Solo, 5’9” and 150, has argued that she was victimized by her half-sister, Teresa Obert, 43, and Obert’s then-17-year-old, 6’8,” 270-pound son, telling ESPN that she never assaulted anyone, moaning, “From here on out, no matter what happens, I’ll forever be associated with domestic violence,” crying as she added that she felt less stupid for what transpired than for trusting her sister and nephew. She concluded, “It was hell…. I should have known.'” Solo told Good Morning America, “I was a victim of domestic violence at the hands of my 17-year-old nephew, who is 6-foot-9, 280 pounds. I was struck over the head, and concussed pretty severely. It was a very scary night.”

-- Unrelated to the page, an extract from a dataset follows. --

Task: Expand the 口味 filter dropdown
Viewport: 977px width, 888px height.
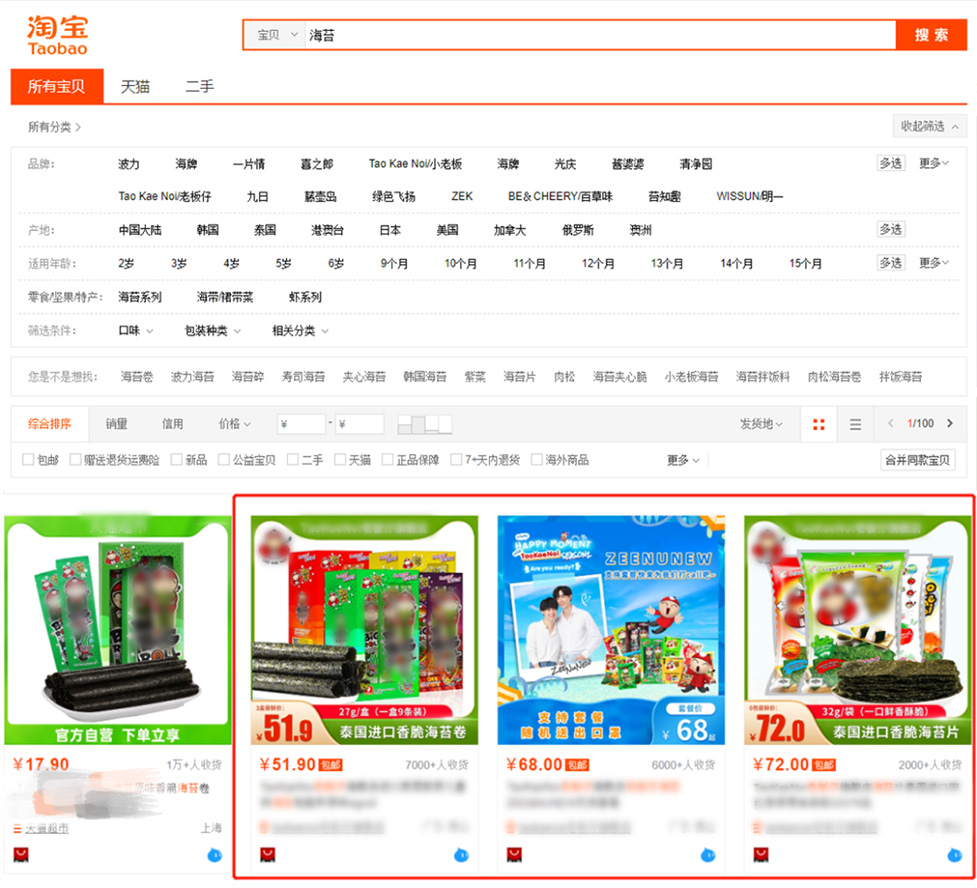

Obert, furious that Solo told a story that Obert claims falsifies events, told ESPN, “I felt like I had just been kicked in the head. She should have been happy, but then, randomly, she goes on Good Morning America and lies. I was very upset. It never had anything to do with size. She has tried to make him feel small his whole life. He’s not aggressive. She’s a trained athlete. She’s strong.”
Despite Solo’s claims, police records quote Obert saying in her deposition that she and her son returned home on June 20, 2014, to find Solo parked outside, upset because of an argument with her husband, former NFL player Jerramy Stevens. Obert said Solo was drunk, although she was scheduled for a red-eye flight to the East Coast for a game with her team. The two women drank wine. Obert said her two glasses left her “buzzed” but still alert. Her son said in his deposition that Solo “drank a lot.”
Exchanging insults that escalated during the night, the nephew and Solo eventually reached the point where she told him he was “fat, unathletic and crazy,” and he told her to “get her c— face out of the house.” Obert told Solo to leave.
But Solo trailed her nephew into the garage; he yelled for his mother, which led Solo to call him a “pussy” and a “mama’s boy,” according to his deposition. He said he responded, “You’ll never know what it’s like to be a mother, because even if you did have children, they would have the most unhappy childhoods because you have no compassion.”
Obert’s son said the last remark prompted Solo to hit him in the face and strike him over and over. Obert said her son pushed Solo to the ground, but after Obert convinced him to let Solo rise, Solo “immediately grabbed his hair, pulled his head down and started punching him in the face repeatedly.” The boy said Solo “jumped on top of me and started bashing my head into the cement,” echoed by Obert, who said, “She grabbed him by the head and she kept slamming him into the cement over and over again. So I came from behind her, and I pulled her over and, you know, to get her off my son. And then, once she got off, she started punching me in the face over and over again.”
After calling 911, Obert’s son said, he took a broken BB gun to threaten Solo to leave; Solo told espnW it was a working handgun. He admitted later striking Solo over the head with a wooden broomstick.
When police arrived, they recognized Solo was drunk. Obert’s son’s nose and left jawbone were red and he sported a “bleeding cut on the bottom of his left ear, just above the earlobe” along with a ripped T-shirt and arms that appeared “bright red and had scratch marks.” Obert “had bruising on the left side of her face,” and “a large scratch mark on the right side of her neck.” Officer Chuck Pierce reported that Obert’s appearance showed “disarray” and it “appeared she could not stand.”
After Solo was arrested and booked on two counts of domestic violence, she had to be forced to the ground, screaming at an officer, “You’re such a b—-. You’re scared of me because you know that if the handcuffs were off, I’d kick your ass” and asserting that two jailers were having sex and slamming another cop as a “14-year-old boy.” When police told her to remove a necklace, she haughtily said that it was worth more than his yearly salary.
Although the original case against Solo was dismissed on procedural grounds, prosecutors have filed an appeal. Oral arguments will begin September 11.